I have a table for storing coupons/discounts, and I want to use the coupon_code column as the primary key, which is a VARCHAR
.
My rationale is that, each coupon will have a unique code, and the only commands I will be running are SELECT ... FROM ... WHERE coupon_code='..'
I won't be doing any joins or indexing, and I don't see there ever being more than a few hundred entries in this table.
It seems to me that this will be OK, but I don't know if there is anything I'm missing/not thinking about.
No, the primary key does not have to be an integer; it's just very common that it is. As an example, we have User ID's here that can have leading zeroes and so must be stored in a varchar field. That field is used as a primary key in our Employee table.
Data Type. Integer (number) data types are the best choice for primary key, followed by fixed-length character data types. SQL Server processes number data type values faster than character data type values because it converts characters to ASCII equivalent values before processing, which is an extra step.
Unique identifier (GUID)
Of course you can, in the sense that your RDBMS will let you do it. The answer to a question of whether or not you should do it is different, though: in most situations, values that have a meaning outside your database system should not be chosen to be a primary key.

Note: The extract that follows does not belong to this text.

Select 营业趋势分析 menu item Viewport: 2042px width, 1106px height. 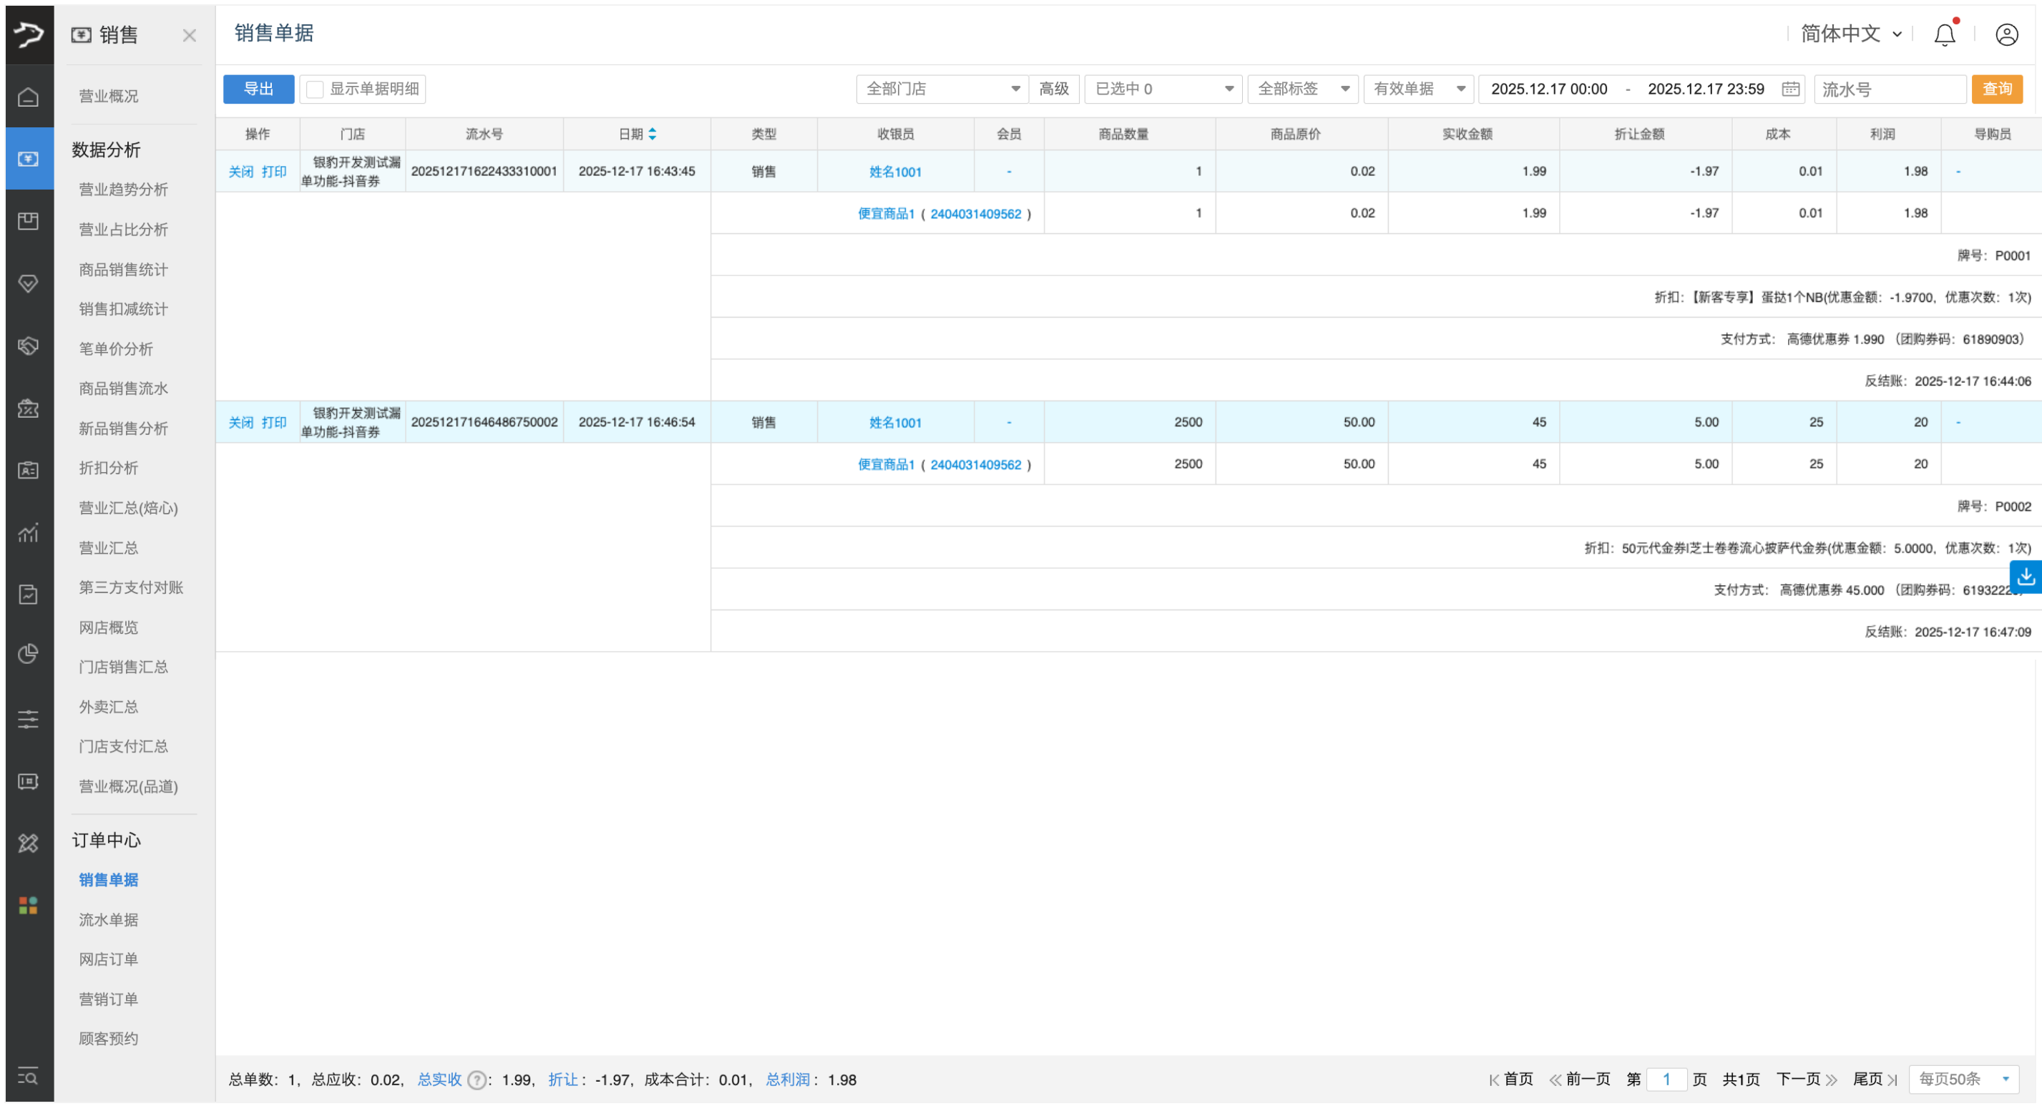coord(123,189)
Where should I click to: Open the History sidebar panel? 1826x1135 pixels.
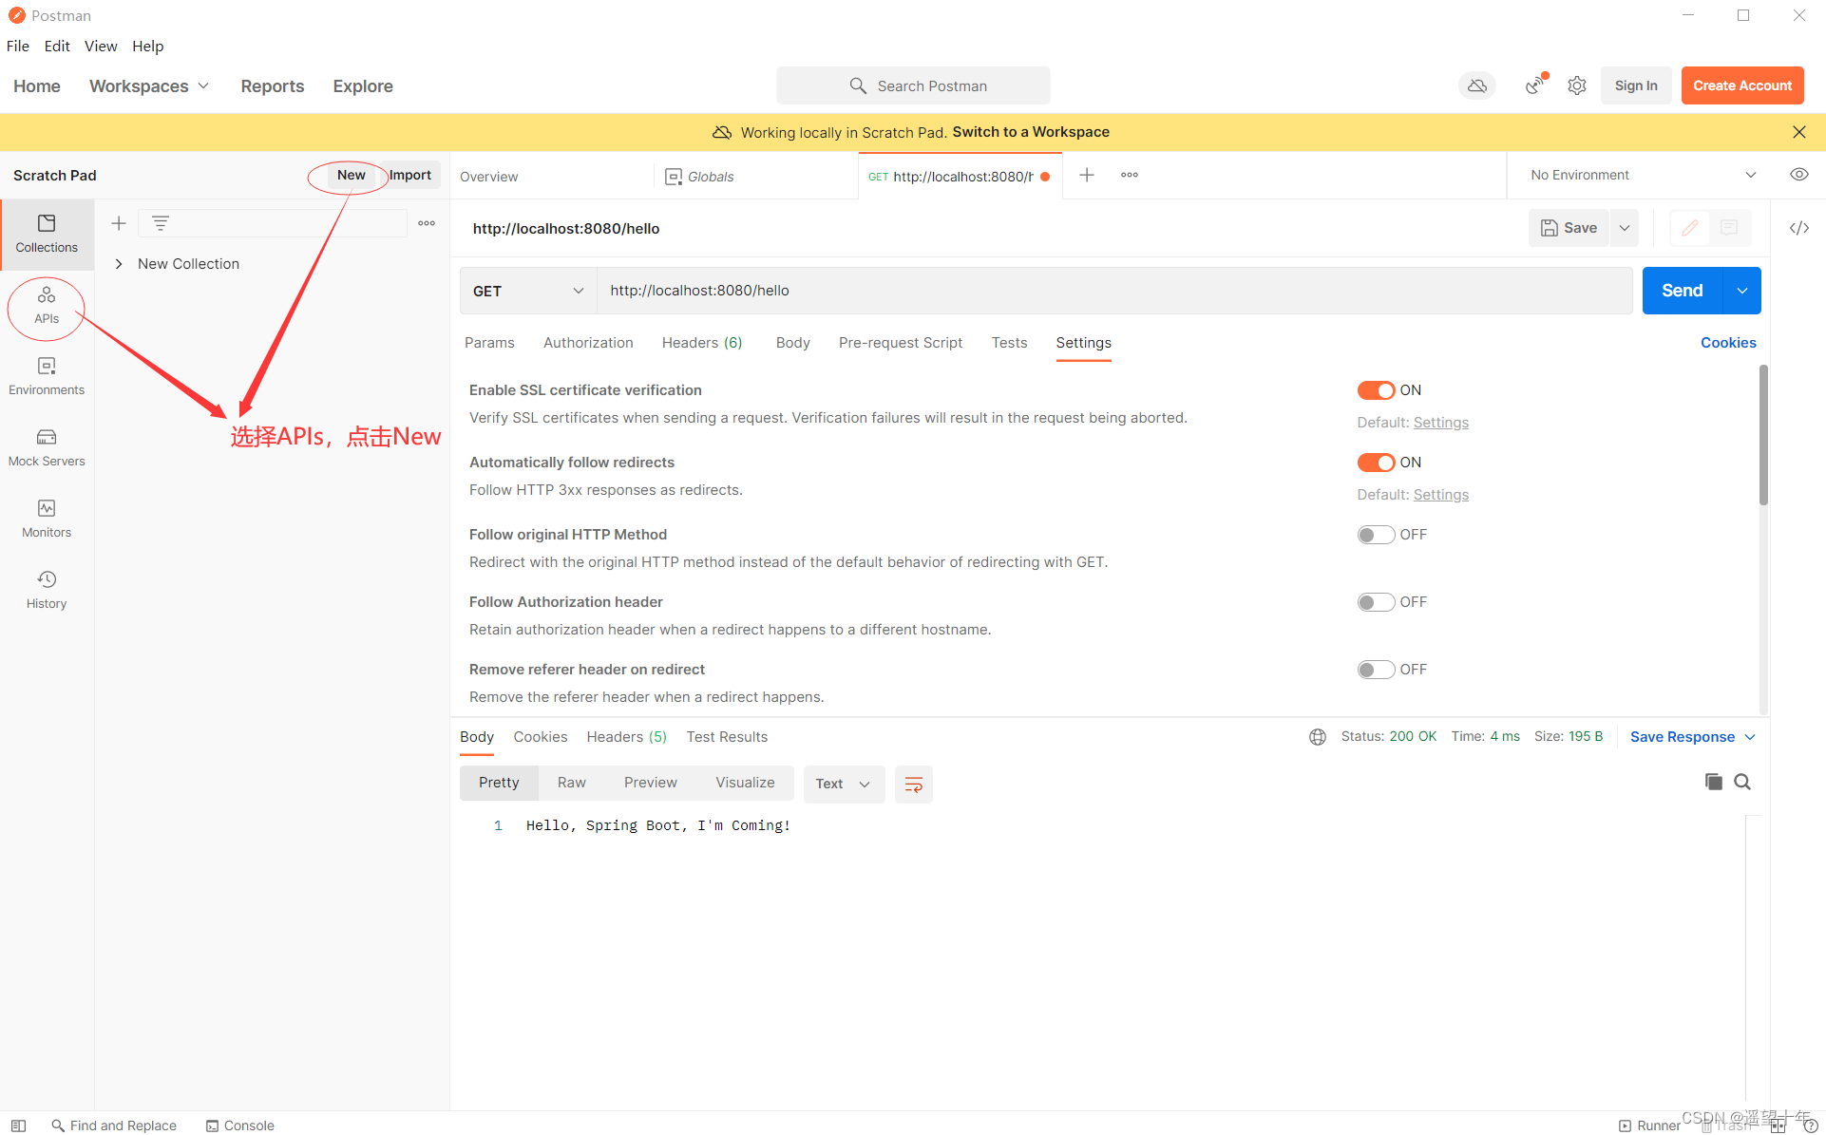(47, 590)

If you know that the value is unique in the system that you are modeling, it is appropriate to add a unique index or a unique constraint to your table. However, your primary key should generally be some "meaningless" value, such as an auto-incremented number or a GUID.
The rationale for this is simple: data entry errors and infrequent changes to things that appear non-changeable do happen. They become much harder to fix on values which are used as primary keys.